In Florida, inmates serving time for felonies can have their sentences shortened by earning gain time — an incentive awarded for working, completing training programs or earning educational credentials while in prison. But there’s a ceiling: No matter how much gain time inmates earn, they still must serve no less than 85 percent of their sentence. A bill filed in the House would reduce that minimum to 65 percent, while one in the Senate calls for 75 percent. A reduction to 75 percent is reasonable — maintaining respect for crime victims and upholding consequences for serious and violent criminal acts.
Sen. Jeff Brandes, R-St. Petersburg, is a longtime advocate for prison reform and vice chair of the Senate’s criminal justice committee. His SB 746 would roll back provisions that prohibit repeat offenders from eligibility for any form of early release and that require reoffenders to serve 100 percent of their original sentence.
Florida treats what it calls “prison releasee reoffenders” with unusual severity, directing prosecutors to seek the maximum sentence — often life — for anyone who commits a new crime within three years of leaving prison. Florida has 13,600 inmates serving life in prison without parole — far more than any other state. Cost to taxpayers: more than $300 million a year.
Brandes’ prudent proposals have been rebuffed year after year, even with his own party in power. But this year could result in real progress, buoyed by greater awareness of harsh prison conditions nationwide and attitudes evolving back toward rehabilitation, not just pure punishment.
Other bills under consideration would take the logical next step of helping to shore up Florida’s probation system. Rep. Traci Koster, R-Tampa, filed a bill that would allow time off a probation period for good behavior and completion of life-skills programs. Another proposal by Rep. Dianne Hart, D-Tampa, would establish a program to prepare parole-eligible inmates for reintegration into society. It stands to reason that Florida might see a reduction in former inmates committing new crimes if it provided better support and guidance for people when they get out of prison.

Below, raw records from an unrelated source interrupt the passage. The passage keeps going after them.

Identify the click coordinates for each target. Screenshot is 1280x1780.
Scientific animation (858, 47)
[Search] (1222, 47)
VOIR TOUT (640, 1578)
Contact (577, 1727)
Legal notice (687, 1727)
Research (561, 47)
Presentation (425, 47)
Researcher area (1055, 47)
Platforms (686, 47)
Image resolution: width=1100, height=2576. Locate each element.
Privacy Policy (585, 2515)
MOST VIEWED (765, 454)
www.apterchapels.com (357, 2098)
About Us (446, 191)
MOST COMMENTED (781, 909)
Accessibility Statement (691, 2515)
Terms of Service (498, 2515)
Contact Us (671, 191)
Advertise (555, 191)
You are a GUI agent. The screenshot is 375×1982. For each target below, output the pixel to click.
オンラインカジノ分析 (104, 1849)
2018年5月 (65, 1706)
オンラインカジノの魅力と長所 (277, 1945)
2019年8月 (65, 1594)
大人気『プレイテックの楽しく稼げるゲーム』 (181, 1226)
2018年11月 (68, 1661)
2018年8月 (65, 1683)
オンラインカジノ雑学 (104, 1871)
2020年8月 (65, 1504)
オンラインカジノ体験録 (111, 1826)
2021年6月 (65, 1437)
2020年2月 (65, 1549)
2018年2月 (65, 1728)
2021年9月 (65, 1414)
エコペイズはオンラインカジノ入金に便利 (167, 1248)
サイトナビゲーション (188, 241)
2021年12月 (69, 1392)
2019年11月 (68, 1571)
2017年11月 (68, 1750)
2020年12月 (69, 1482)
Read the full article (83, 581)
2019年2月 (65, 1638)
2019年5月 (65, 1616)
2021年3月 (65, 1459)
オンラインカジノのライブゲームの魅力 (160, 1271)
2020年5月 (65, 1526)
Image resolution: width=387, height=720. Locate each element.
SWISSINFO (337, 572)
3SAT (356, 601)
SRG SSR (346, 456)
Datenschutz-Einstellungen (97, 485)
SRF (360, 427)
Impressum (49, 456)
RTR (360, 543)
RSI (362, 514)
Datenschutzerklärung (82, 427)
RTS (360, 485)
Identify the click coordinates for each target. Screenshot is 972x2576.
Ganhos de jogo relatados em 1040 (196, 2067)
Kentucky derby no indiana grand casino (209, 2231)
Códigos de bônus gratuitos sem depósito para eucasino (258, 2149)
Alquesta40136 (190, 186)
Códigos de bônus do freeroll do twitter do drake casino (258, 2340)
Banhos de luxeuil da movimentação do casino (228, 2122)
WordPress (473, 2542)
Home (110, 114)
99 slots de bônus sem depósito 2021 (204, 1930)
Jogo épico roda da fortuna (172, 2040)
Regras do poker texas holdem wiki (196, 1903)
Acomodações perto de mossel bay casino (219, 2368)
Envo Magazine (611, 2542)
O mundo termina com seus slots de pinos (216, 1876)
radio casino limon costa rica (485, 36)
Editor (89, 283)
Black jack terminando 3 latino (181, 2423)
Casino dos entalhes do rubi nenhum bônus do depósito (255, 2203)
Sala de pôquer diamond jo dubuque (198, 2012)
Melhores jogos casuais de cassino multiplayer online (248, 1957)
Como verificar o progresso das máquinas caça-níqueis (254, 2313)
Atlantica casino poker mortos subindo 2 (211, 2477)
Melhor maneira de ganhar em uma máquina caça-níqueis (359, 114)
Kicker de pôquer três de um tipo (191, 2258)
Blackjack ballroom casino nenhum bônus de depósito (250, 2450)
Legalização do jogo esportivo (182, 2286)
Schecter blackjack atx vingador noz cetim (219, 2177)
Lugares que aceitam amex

It’s tough to get meaningful prison reform through the conservative Florida Legislature, which is too often focused on the cultural lightning rod of the moment, to the detriment of actual matters of public interest. Of all the proposals to improve the state’s prison system, reducing the minimum time inmates must serve from 85 percent to 75 percent of their original sentence shouldn’t be a hard sell. It would ease overcrowding, give inmates more incentive to work on their lives and — perhaps the easiest sell of all — save money.